General characteristics
- Tonnage: 890 GRT; 379 NRT; 900 DWT;
- Length: 193 ft 0 in (58.83 m)
- Beam: 32 ft 0 in (9.75 m)
- Depth: 14 ft 5 in (4.39 m)
- Installed power: 1 x 2SCSA diesel engine
- Propulsion: Screw propeller
- Speed: 9 knots (17 km/h)

= MV Anonity =

Coastal tanker built in 1945

Anonity was an coastal tanker which was built in 1945 for the Ministry of War Transport (MoWT) as Empire Campden. She was sold in 1947 and renamed Anonity. In 1966, she was sold and renamed Petrola II. A further sale in 1969 saw her renamed Kalymnos. She ran aground in April 1970 and was scrapped the following month.

==Description==
The ship was built by A& J Inglis Ltd, Glasgow as yard number 1300. She was launched on 30 April 1945 and completed in August 1945.

The ship was 193 ft 0 in long, with a beam of 32 ft 0 in and a depth of 14 ft 5 in. Her GRT was 890 and she had a NRT of 379. Her DWT was 900.

She was propelled by a 2-stroke Single Cycle Single Action diesel engine which had four cylinders of 13+3/8 in diameter by 27+7/16 in stroke. The engine was built by British Polar Engines Ltd, Glasgow.
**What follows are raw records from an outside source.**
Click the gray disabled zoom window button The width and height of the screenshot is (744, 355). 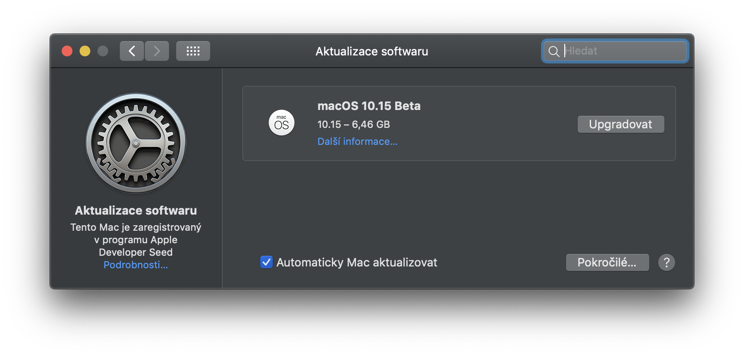(x=103, y=51)
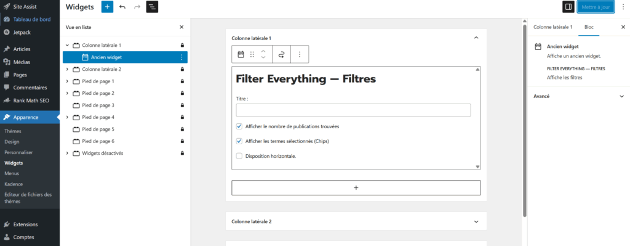Expand Widgets désactivés in list view
Screen dimensions: 630x246
point(67,154)
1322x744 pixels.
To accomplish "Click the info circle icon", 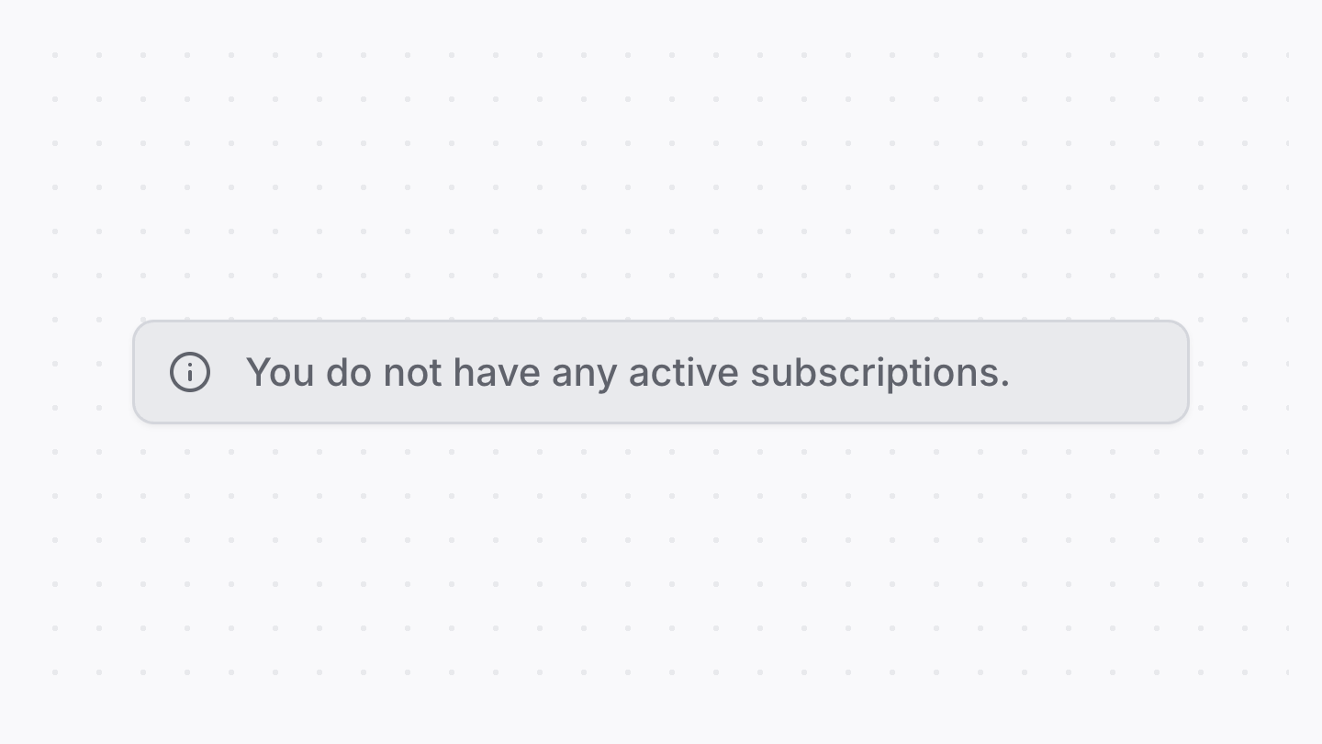I will (190, 372).
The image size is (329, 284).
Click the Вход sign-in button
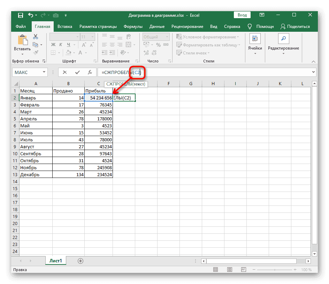pos(242,15)
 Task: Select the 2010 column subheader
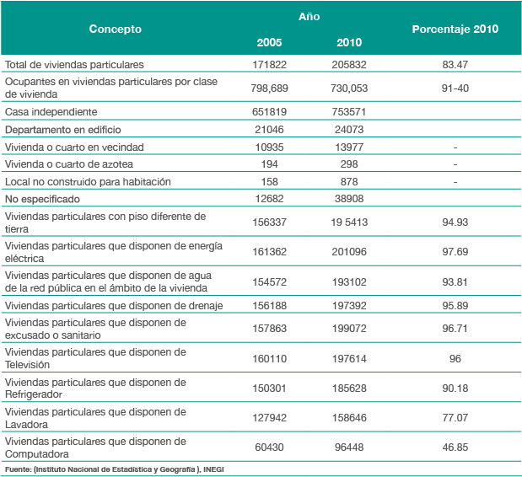click(x=348, y=43)
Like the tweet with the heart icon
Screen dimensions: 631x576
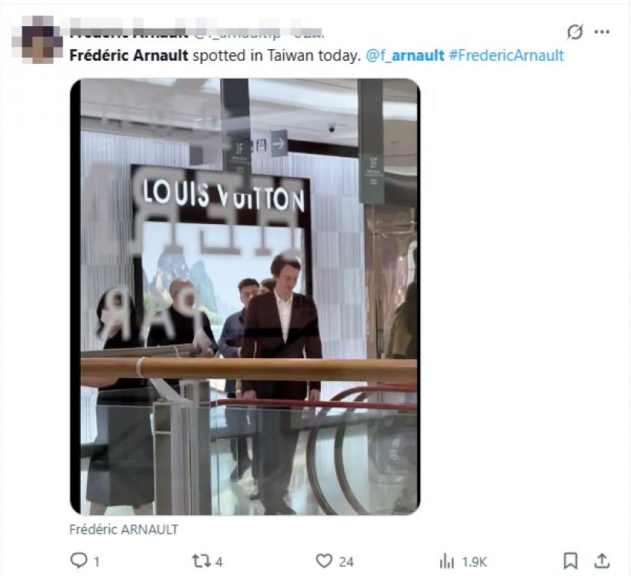click(325, 561)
It could propel her at 9 kn.

==History==
Empire Campden was built for the MoWT. She was placed under the management of the Anglo-Saxon Petroleum Co Ltd. Her port of registry was Glasgow. The Code Letters GFFG were allocated. Her Official Number was 169447.
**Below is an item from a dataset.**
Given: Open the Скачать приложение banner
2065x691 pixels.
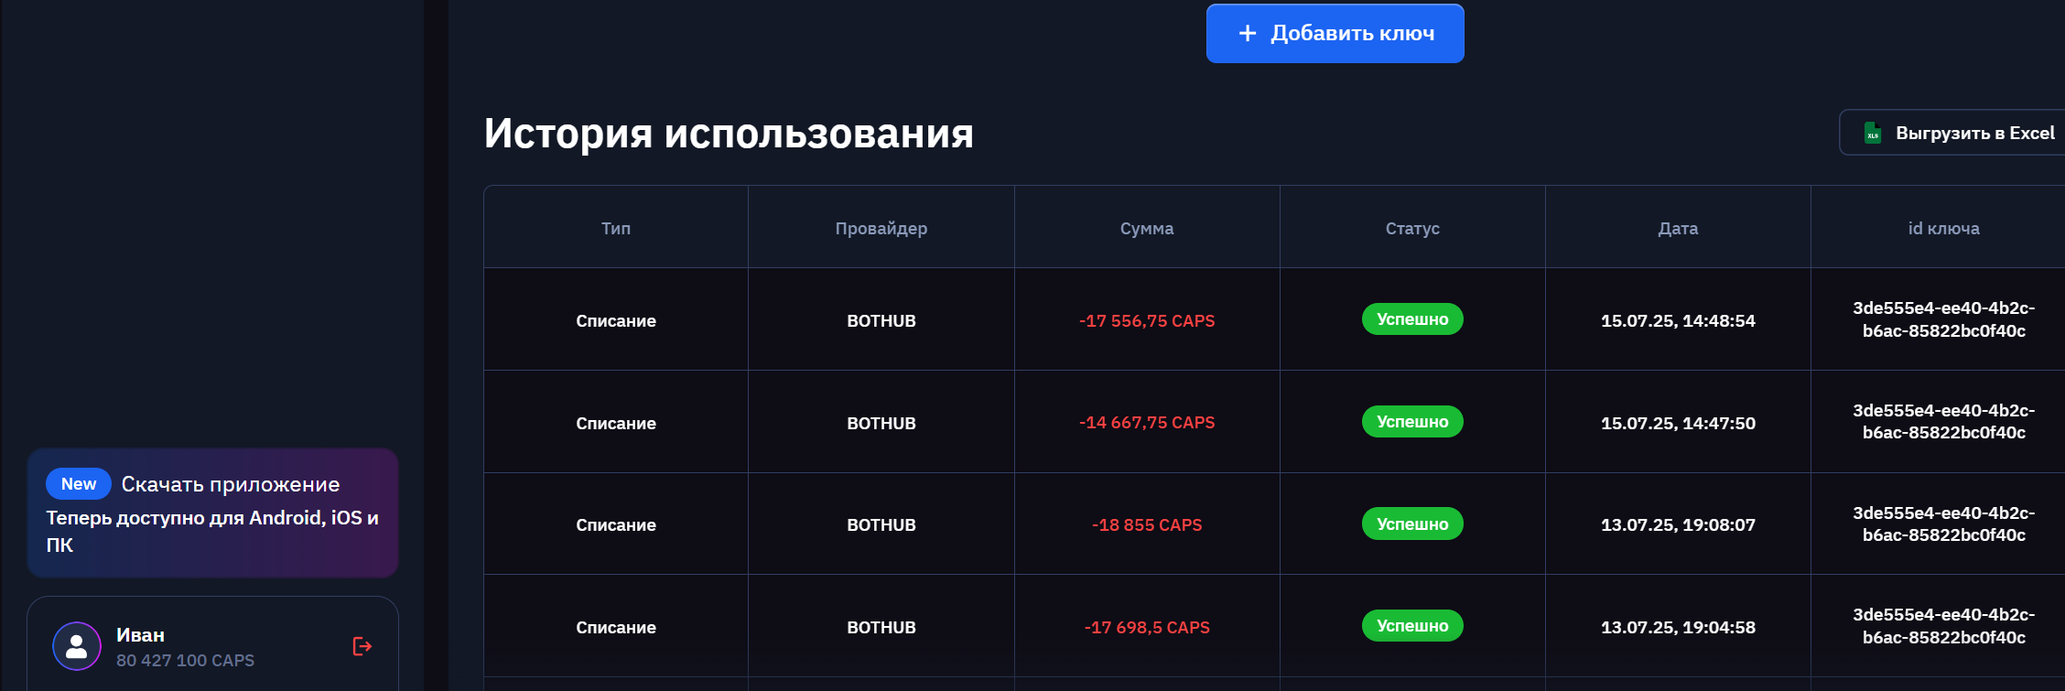Looking at the screenshot, I should click(x=230, y=485).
In 1947, Empire Campden was sold to F T Everard & Co Ltd and renamed Anonity. Her port of registry was changed to London. She served with Everard's until 1966 when she was sold to John S Lastis, Greece and renamed Petrola II. In 1969, she was sold to P C Chrissochoides and renamed Kalymnos. Her port of registry was changed to Piraeus. On 12 April 1970, she ran aground off Rhodes and was declared a constructive total loss. Kalymnos was refloated and towed to Piraeus. She was sold on 25 May 1970 to D. Vittiotis & Salmina, Piraeus for scrap.